━━━ TRECHO DO DOCUMENTO

É médico de clínica geral?
Sou médico de família, o que me obriga a lidar com várias doenças e muita psiquiatria. Hoje em dia as pessoas têm grandes problemas: problemas relacionais, depressão, por causa do desemprego, por causa do ritmo de vida. Depois lido com as principais doenças: diabetes, hipertensão, doença cardiovascular, gastrointestinais, o rastreio do cancro… tenho de estar atento, identificar, saber suspeitar. E depois o tratamento dos doentes crónicos, idosos isolados. O abandono das pessoas nos lares é um problema cada vez mais premente. Não há estruturas e as que há acabam por ser depósitos de velhos que estão lá à espera da morte.
Além da clínica geral especializou-se nalguma área?

━━━━━━
━━━ DADOS FORNECIDOS

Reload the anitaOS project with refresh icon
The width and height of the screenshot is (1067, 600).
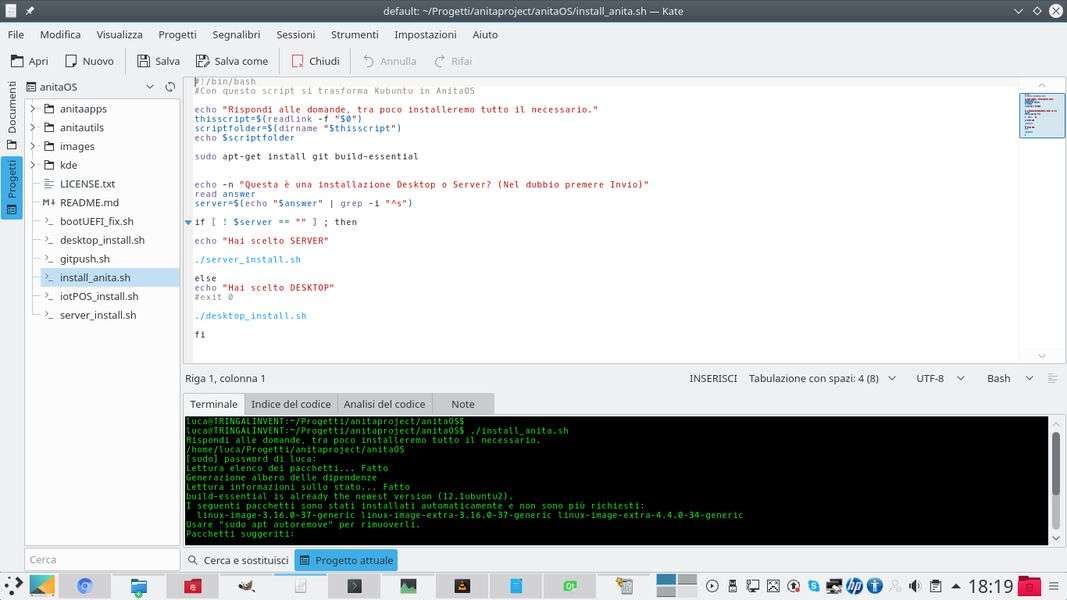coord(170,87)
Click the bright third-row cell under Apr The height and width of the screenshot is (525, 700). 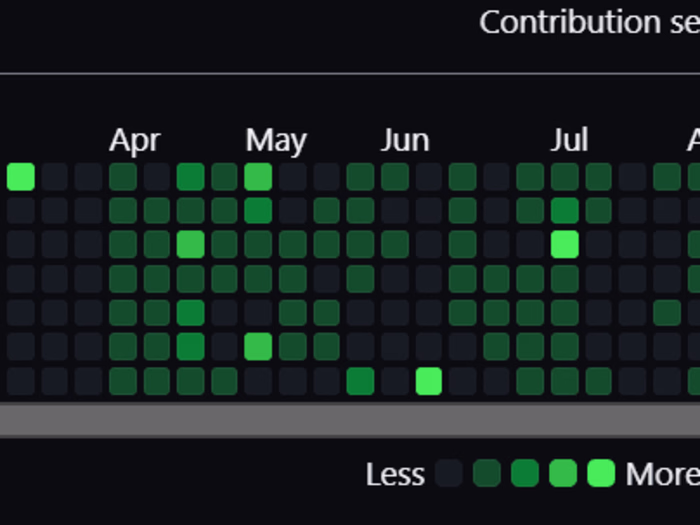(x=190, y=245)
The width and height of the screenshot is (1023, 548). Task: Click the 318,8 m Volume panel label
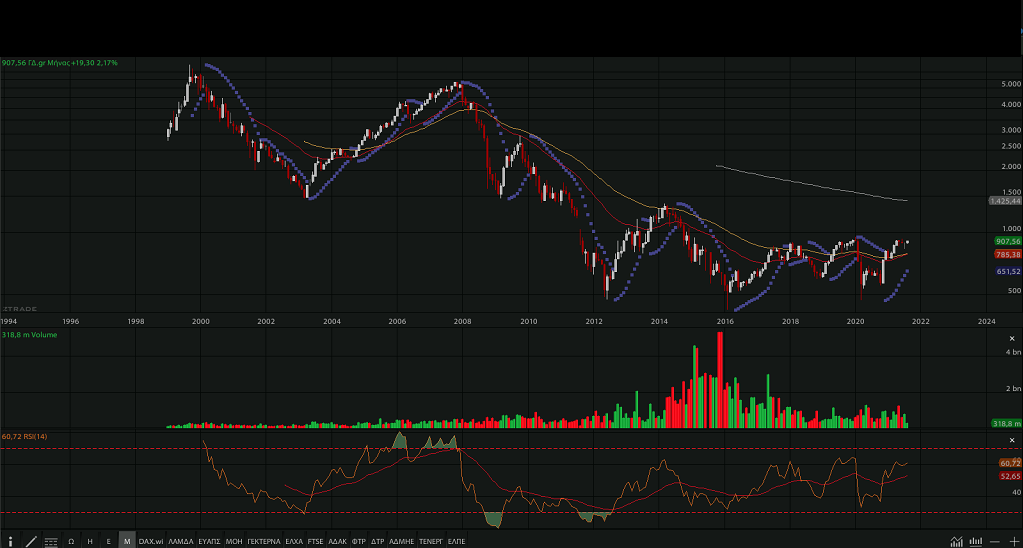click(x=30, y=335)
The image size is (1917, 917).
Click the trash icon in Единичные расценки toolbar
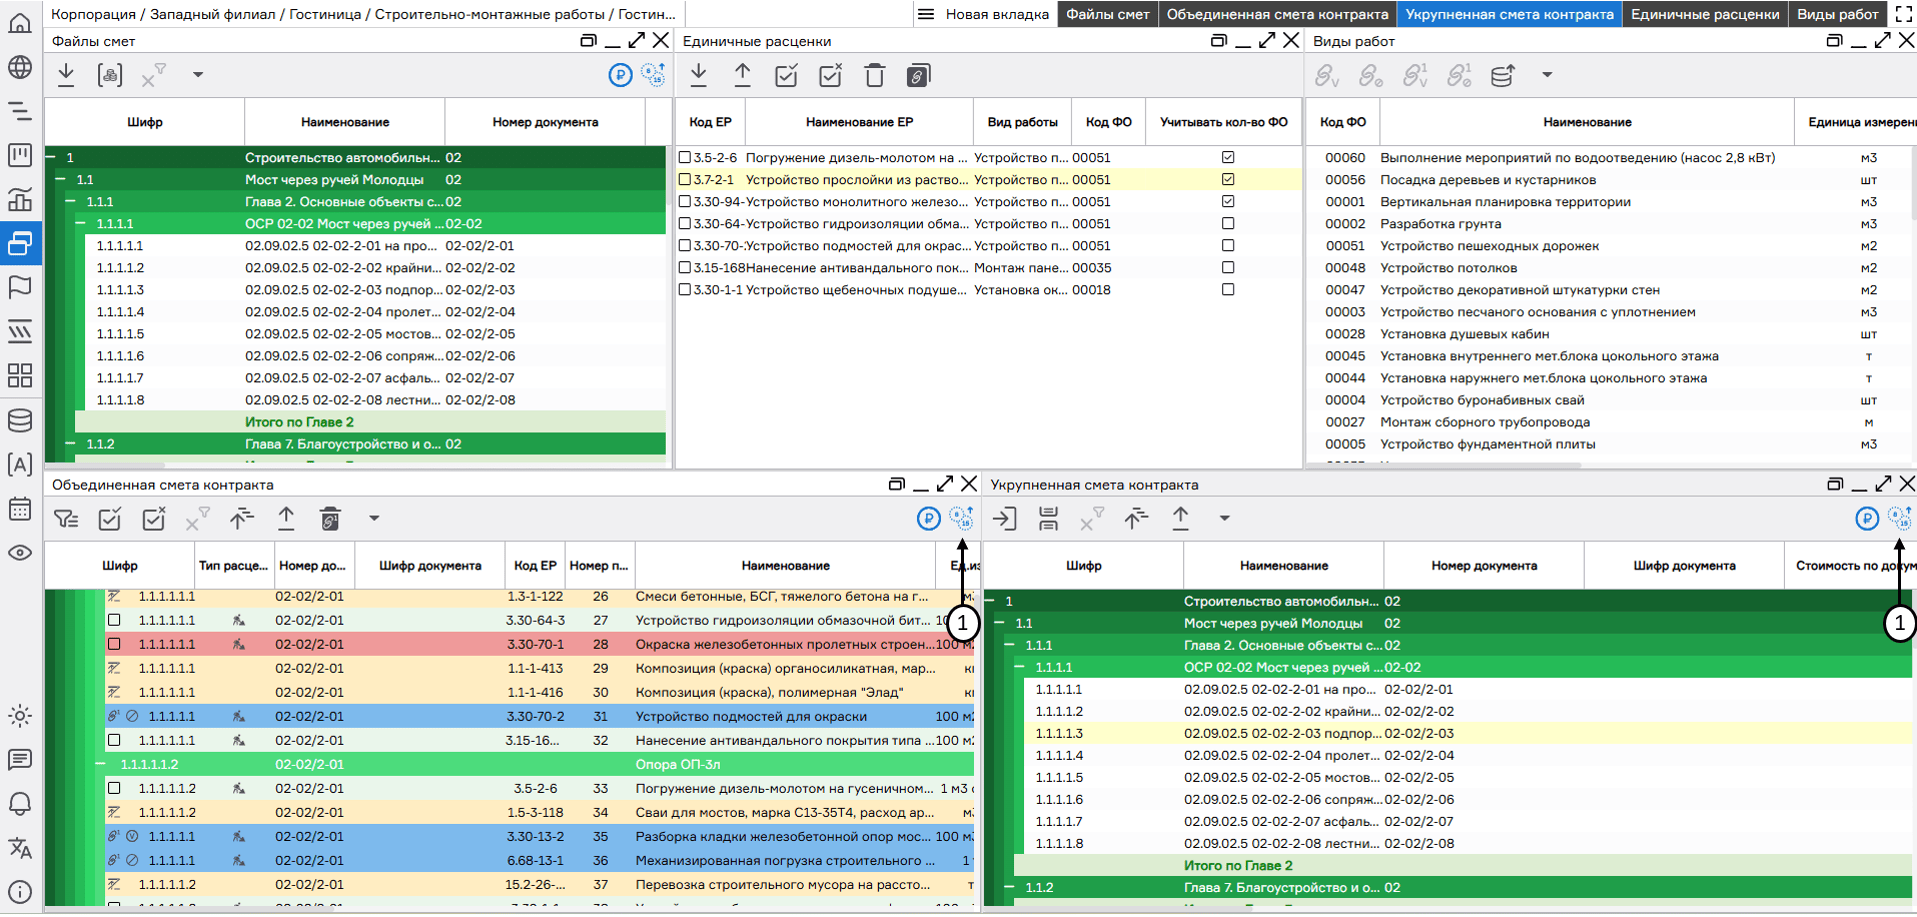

━━━━━━

TAREFAS A REALIZAR:
[1] No trecho do documento, a que atribui a pessoa entrevistada a depressão que vê hoje nas pessoas? Responda em uma a três frases.
[2] Diga se cada afirmação está de acordo com o trecho do documento, respondendo sim ou não e citando as palavras do trecho que decidem:
(a) A pessoa entrevistada apresenta-se como médico de família.
(b) Segundo o trecho, os lares têm estruturas suficientes para os idosos.
(c) O rastreio do cancro aparece entre as coisas com que a pessoa entrevistada lida.
[3] No trecho do documento, que problema é descrito como cada vez mais premente?

RESPOSTAS ÀS TAREFAS:
[1] A pessoa entrevistada atribui a depressão ao desemprego e ao ritmo de vida. Diz que as pessoas hoje têm "depressão, por causa do desemprego, por causa do ritmo de vida".

[2]
(a) Sim: "Sou médico de família".
(b) Não: "Não há estruturas e as que há acabam por ser depósitos de velhos que estão lá à espera da morte."
(c) Sim: "o rastreio do cancro".

[3] O abandono das pessoas nos lares.